-------- Given data

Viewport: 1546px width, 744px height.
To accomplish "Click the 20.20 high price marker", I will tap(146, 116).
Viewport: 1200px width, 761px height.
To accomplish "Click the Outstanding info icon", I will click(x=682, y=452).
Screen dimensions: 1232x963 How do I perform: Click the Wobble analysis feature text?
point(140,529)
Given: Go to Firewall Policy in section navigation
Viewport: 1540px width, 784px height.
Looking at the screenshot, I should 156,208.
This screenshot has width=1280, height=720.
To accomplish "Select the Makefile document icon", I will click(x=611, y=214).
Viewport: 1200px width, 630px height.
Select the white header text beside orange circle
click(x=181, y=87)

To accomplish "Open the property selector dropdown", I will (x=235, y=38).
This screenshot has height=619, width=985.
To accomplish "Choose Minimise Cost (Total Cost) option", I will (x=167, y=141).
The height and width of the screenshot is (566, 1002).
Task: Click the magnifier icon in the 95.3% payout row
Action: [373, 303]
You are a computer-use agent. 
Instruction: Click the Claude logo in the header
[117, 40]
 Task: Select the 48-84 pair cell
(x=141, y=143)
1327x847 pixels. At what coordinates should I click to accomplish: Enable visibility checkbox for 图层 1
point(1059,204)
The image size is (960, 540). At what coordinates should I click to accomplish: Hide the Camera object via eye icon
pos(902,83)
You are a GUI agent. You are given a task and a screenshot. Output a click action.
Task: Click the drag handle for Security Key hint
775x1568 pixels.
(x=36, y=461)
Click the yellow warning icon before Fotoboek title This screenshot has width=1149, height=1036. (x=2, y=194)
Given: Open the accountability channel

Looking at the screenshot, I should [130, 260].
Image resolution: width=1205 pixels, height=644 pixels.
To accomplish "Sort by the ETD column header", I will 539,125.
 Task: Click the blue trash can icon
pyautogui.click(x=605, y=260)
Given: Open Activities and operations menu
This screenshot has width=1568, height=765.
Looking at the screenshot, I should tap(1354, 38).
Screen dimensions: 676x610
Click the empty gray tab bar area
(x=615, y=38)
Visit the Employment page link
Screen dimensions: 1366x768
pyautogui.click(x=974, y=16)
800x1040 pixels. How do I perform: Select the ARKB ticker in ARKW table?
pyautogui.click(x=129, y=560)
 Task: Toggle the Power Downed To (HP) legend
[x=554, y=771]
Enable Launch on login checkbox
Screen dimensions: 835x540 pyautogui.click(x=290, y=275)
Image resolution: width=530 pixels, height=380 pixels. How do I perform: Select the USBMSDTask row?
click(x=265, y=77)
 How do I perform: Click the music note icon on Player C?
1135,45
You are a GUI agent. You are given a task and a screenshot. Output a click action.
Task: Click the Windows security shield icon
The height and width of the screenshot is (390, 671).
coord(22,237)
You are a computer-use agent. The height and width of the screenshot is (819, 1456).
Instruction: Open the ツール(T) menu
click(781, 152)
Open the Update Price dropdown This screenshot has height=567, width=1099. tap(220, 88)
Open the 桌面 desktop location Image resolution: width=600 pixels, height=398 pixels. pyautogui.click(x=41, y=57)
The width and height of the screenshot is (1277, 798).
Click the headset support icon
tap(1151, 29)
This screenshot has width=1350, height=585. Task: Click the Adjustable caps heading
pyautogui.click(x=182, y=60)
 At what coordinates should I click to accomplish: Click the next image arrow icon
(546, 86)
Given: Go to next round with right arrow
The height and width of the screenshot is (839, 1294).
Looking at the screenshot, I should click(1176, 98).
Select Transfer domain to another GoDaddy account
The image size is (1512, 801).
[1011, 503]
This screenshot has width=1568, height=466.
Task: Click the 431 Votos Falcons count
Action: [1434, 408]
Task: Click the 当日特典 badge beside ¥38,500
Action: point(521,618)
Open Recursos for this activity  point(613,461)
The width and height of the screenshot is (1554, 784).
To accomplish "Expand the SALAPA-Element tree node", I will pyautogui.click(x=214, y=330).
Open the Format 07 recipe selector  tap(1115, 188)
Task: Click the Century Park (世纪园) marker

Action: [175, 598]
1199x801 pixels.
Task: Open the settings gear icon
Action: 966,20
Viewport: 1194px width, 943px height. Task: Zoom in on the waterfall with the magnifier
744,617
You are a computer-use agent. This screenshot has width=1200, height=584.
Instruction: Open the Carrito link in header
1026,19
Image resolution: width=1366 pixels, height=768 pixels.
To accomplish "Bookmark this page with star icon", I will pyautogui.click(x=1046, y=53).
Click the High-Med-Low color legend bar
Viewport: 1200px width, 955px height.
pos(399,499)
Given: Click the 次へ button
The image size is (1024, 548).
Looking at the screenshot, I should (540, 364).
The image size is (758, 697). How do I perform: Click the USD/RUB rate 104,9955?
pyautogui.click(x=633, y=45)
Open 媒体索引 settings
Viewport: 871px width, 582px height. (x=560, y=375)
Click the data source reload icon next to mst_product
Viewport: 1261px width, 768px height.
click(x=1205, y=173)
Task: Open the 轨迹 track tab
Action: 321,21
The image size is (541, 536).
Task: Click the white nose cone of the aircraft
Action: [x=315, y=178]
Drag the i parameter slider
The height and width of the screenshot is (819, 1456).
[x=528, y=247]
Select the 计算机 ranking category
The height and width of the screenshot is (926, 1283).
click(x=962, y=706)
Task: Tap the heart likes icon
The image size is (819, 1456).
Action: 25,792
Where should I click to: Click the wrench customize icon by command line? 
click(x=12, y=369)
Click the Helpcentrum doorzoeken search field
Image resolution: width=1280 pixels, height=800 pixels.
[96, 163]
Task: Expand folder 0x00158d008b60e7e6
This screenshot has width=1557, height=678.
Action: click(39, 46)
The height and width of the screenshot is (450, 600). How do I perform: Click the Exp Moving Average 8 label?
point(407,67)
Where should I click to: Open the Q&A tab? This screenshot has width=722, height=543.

----------------

Give every entry back unchanged. Leave none out.

# [Response to the exercise]
Viewport: 1546px width, 744px height.
To accomplish "Click the 20.20 high price marker", I will tap(146, 116).
Viewport: 1200px width, 761px height.
To accomplish "Click the Outstanding info icon", I will click(x=682, y=452).
Screen dimensions: 1232x963 How do I perform: Click the Wobble analysis feature text?
point(140,529)
Given: Go to Firewall Policy in section navigation
Viewport: 1540px width, 784px height.
Looking at the screenshot, I should 156,208.
This screenshot has width=1280, height=720.
To accomplish "Select the Makefile document icon", I will click(x=611, y=214).
Viewport: 1200px width, 630px height.
Select the white header text beside orange circle
click(x=181, y=87)

To accomplish "Open the property selector dropdown", I will (x=235, y=38).
This screenshot has height=619, width=985.
To accomplish "Choose Minimise Cost (Total Cost) option", I will (x=167, y=141).
The height and width of the screenshot is (566, 1002).
Task: Click the magnifier icon in the 95.3% payout row
Action: [373, 303]
You are a computer-use agent. 
Instruction: Click the Claude logo in the header
[117, 40]
 Task: Select the 48-84 pair cell
(x=141, y=143)
1327x847 pixels. At what coordinates should I click to accomplish: Enable visibility checkbox for 图层 1
point(1059,204)
The image size is (960, 540). At what coordinates should I click to accomplish: Hide the Camera object via eye icon
pos(902,83)
You are a GUI agent. You are given a task and a screenshot. Output a click action.
Task: Click the drag handle for Security Key hint
775x1568 pixels.
(x=36, y=461)
Click the yellow warning icon before Fotoboek title This screenshot has width=1149, height=1036. (x=2, y=194)
Given: Open the accountability channel

Looking at the screenshot, I should [130, 260].
Image resolution: width=1205 pixels, height=644 pixels.
To accomplish "Sort by the ETD column header", I will 539,125.
 Task: Click the blue trash can icon
pyautogui.click(x=605, y=260)
Given: Open Activities and operations menu
This screenshot has width=1568, height=765.
Looking at the screenshot, I should tap(1354, 38).
Screen dimensions: 676x610
Click the empty gray tab bar area
(x=615, y=38)
Visit the Employment page link
Screen dimensions: 1366x768
pyautogui.click(x=974, y=16)
800x1040 pixels. How do I perform: Select the ARKB ticker in ARKW table?
pyautogui.click(x=129, y=560)
 Task: Toggle the Power Downed To (HP) legend
[x=554, y=771]
Enable Launch on login checkbox
Screen dimensions: 835x540 pyautogui.click(x=290, y=275)
Image resolution: width=530 pixels, height=380 pixels. How do I perform: Select the USBMSDTask row?
click(x=265, y=77)
 How do I perform: Click the music note icon on Player C?
1135,45
You are a GUI agent. You are given a task and a screenshot. Output a click action.
Task: Click the Windows security shield icon
The height and width of the screenshot is (390, 671).
coord(22,237)
You are a computer-use agent. The height and width of the screenshot is (819, 1456).
Instruction: Open the ツール(T) menu
click(781, 152)
Open the Update Price dropdown This screenshot has height=567, width=1099. tap(220, 88)
Open the 桌面 desktop location Image resolution: width=600 pixels, height=398 pixels. pyautogui.click(x=41, y=57)
The width and height of the screenshot is (1277, 798).
Click the headset support icon
tap(1151, 29)
This screenshot has width=1350, height=585. Task: Click the Adjustable caps heading
pyautogui.click(x=182, y=60)
 At what coordinates should I click to accomplish: Click the next image arrow icon
(546, 86)
Given: Go to next round with right arrow
The height and width of the screenshot is (839, 1294).
Looking at the screenshot, I should click(1176, 98).
Select Transfer domain to another GoDaddy account
The image size is (1512, 801).
[1011, 503]
This screenshot has width=1568, height=466.
Task: Click the 431 Votos Falcons count
Action: [1434, 408]
Task: Click the 当日特典 badge beside ¥38,500
Action: point(521,618)
Open Recursos for this activity  point(613,461)
The width and height of the screenshot is (1554, 784).
To accomplish "Expand the SALAPA-Element tree node", I will pyautogui.click(x=214, y=330).
Open the Format 07 recipe selector  tap(1115, 188)
Task: Click the Century Park (世纪园) marker

Action: [175, 598]
1199x801 pixels.
Task: Open the settings gear icon
Action: 966,20
Viewport: 1194px width, 943px height. Task: Zoom in on the waterfall with the magnifier
744,617
You are a computer-use agent. This screenshot has width=1200, height=584.
Instruction: Open the Carrito link in header
1026,19
Image resolution: width=1366 pixels, height=768 pixels.
To accomplish "Bookmark this page with star icon", I will pyautogui.click(x=1046, y=53).
Click the High-Med-Low color legend bar
Viewport: 1200px width, 955px height.
pos(399,499)
Given: Click the 次へ button
The image size is (1024, 548).
Looking at the screenshot, I should (540, 364).
The image size is (758, 697). How do I perform: Click the USD/RUB rate 104,9955?
pyautogui.click(x=633, y=45)
Open 媒体索引 settings
Viewport: 871px width, 582px height. (x=560, y=375)
Click the data source reload icon next to mst_product
Viewport: 1261px width, 768px height.
click(x=1205, y=173)
Task: Open the 轨迹 track tab
Action: 321,21
The image size is (541, 536).
Task: Click the white nose cone of the aircraft
Action: [x=315, y=178]
Drag the i parameter slider
The height and width of the screenshot is (819, 1456).
[x=528, y=247]
Select the 计算机 ranking category
The height and width of the screenshot is (926, 1283).
click(x=962, y=706)
Task: Tap the heart likes icon
The image size is (819, 1456).
Action: 25,792
Where should I click to: Click the wrench customize icon by command line? 
click(x=12, y=369)
Click the Helpcentrum doorzoeken search field
Image resolution: width=1280 pixels, height=800 pixels.
[96, 163]
Task: Expand folder 0x00158d008b60e7e6
This screenshot has width=1557, height=678.
Action: click(39, 46)
The height and width of the screenshot is (450, 600). How do I perform: Click the Exp Moving Average 8 label?
point(407,67)
Where should I click to: Open the Q&A tab? This screenshot has width=722, height=543.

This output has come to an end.